#include <stdio.h>
void main(){
int *i = (int *) malloc(12);
*i[0] = 1;
printf("%d", *i[0]);
}
i is supposed to be a pointer. So then why doesn't this code work?
and why does this code work?
void main(){
int *i = (int *) malloc(12);
i[0] = 1;
printf("%d", i[0]);
}
When you add index operator "[]" after a poitner - you are telling the compiler "Hey, take this pointer, then do pointer arithmetic on it with the value within the [] bracets, and dereference the address it points to".
Saying it with other words - when you add index operator "[]", your pointer gets treated as regular variable, and does not need additional dereferencing operator. It's already dereferenced.
i[n] is a dereference. Equivalent to *(i + n).
i[0] has type int so you cannot dereference it: *i[n] is equivalent to **(i + n), and is invalid.
Why this code don't work?
*i[0] = 1;
i is a pointer, so i[0] considers it (the pointer) to be a pointer to the start of an array, obtain the element at position 0 (the one you should assign) and assign it a 1 value. If you try to dereference it again, as the array element itself is not a pointer (but an integer value) you will get an error from the compiler. What you want to do is to use the array element itself
i[0] = 1;
For the same reason, to print the array element, you need to use i[0] again and not the expression you used.

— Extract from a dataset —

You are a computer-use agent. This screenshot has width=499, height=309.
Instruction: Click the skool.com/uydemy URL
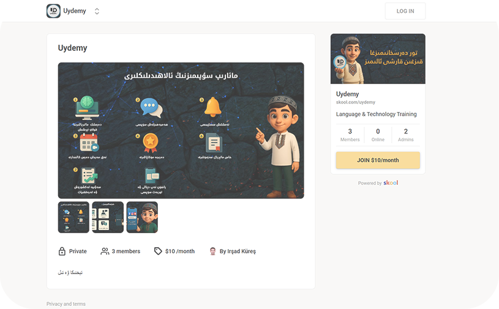(356, 102)
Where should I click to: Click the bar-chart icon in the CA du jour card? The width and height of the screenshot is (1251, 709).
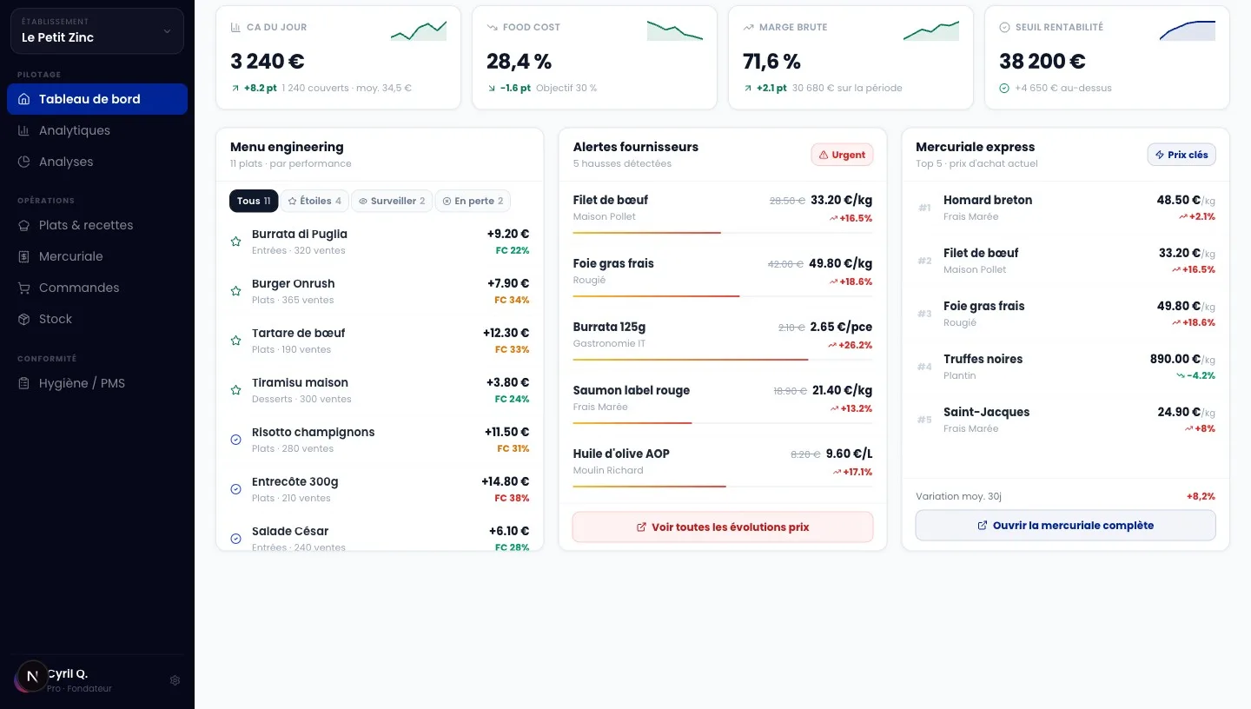coord(235,28)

Why is this done with malloc()? Malloc is a general purpose dynamic memory allocator, it gathers a continous block of memory to fit the size you specify and returns to you a pointer to the result. You can then use that pointer as the address of the array you want to handle, or as a structure to be filled up with data.... etc. The void * pointer that malloc() returns can be converted to any other pointer type, making it flexible for any purpose.